**Available data**
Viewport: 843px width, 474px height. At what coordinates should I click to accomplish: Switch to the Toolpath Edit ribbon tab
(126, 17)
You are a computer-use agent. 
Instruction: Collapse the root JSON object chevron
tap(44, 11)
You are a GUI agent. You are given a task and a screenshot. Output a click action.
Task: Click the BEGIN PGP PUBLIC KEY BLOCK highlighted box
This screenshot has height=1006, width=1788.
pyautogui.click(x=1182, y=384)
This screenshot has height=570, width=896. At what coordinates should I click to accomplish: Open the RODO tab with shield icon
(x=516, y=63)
---
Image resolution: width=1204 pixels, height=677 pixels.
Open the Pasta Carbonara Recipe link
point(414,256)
--
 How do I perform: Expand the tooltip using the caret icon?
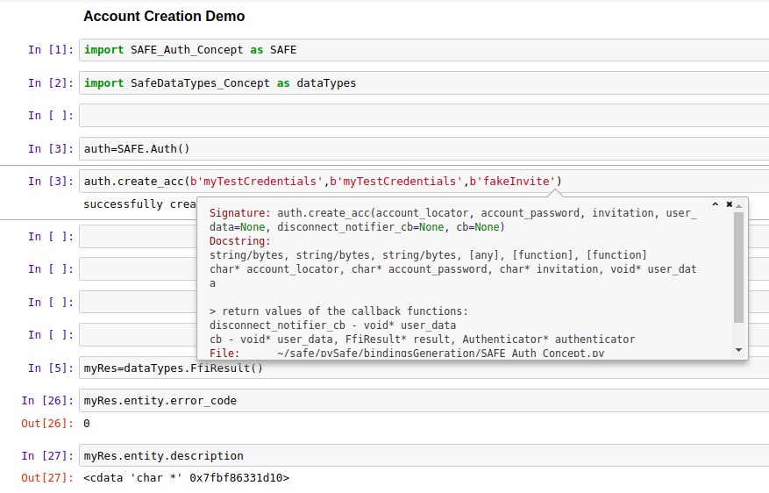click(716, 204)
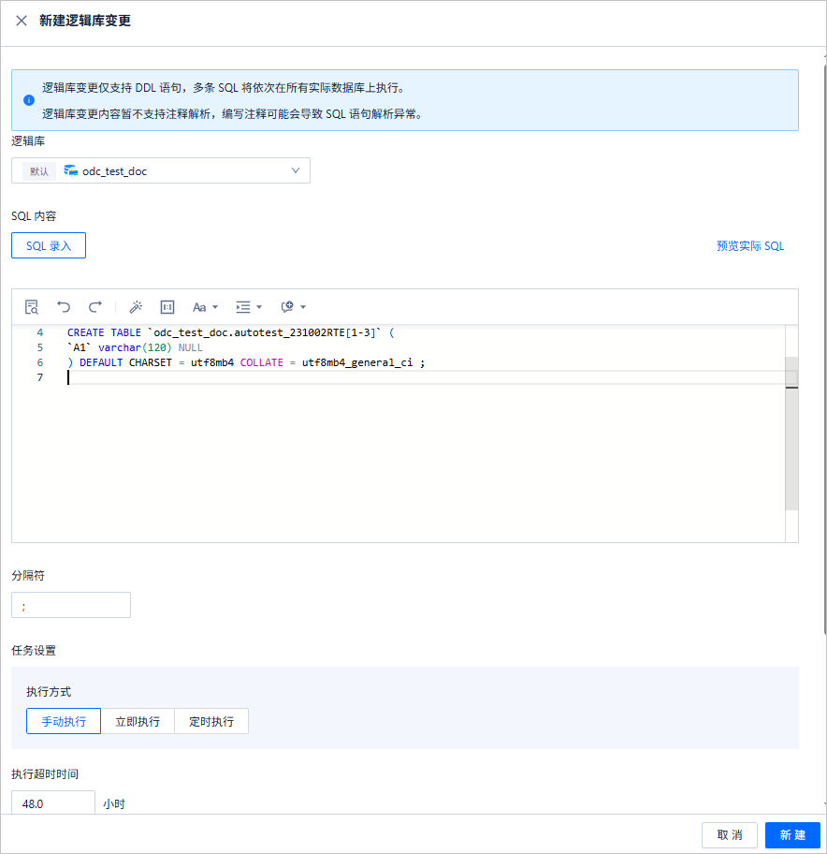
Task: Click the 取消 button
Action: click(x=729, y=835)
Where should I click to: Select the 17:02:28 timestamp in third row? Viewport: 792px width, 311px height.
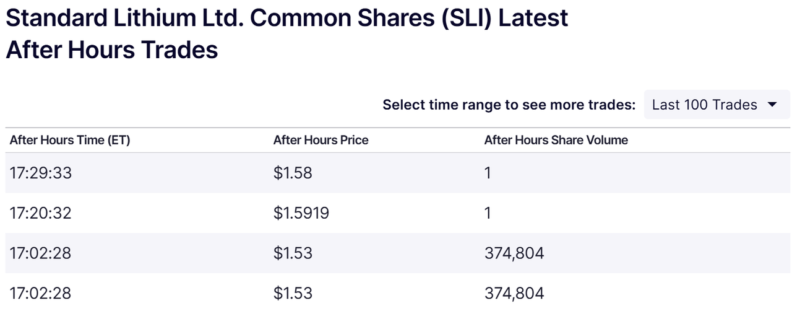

**Your goal**
Retype the lines from the line with "You are a GUI" to the line with "(x=516, y=63)", keeping both of those lines.

**Response to the task**
You are a GUI agent. You are given a task and a screenshot. Output a click action.
Task: Click the BEGIN PGP PUBLIC KEY BLOCK highlighted box
This screenshot has height=1006, width=1788.
pyautogui.click(x=1182, y=384)
This screenshot has height=570, width=896. At what coordinates should I click to accomplish: Open the RODO tab with shield icon
(x=516, y=63)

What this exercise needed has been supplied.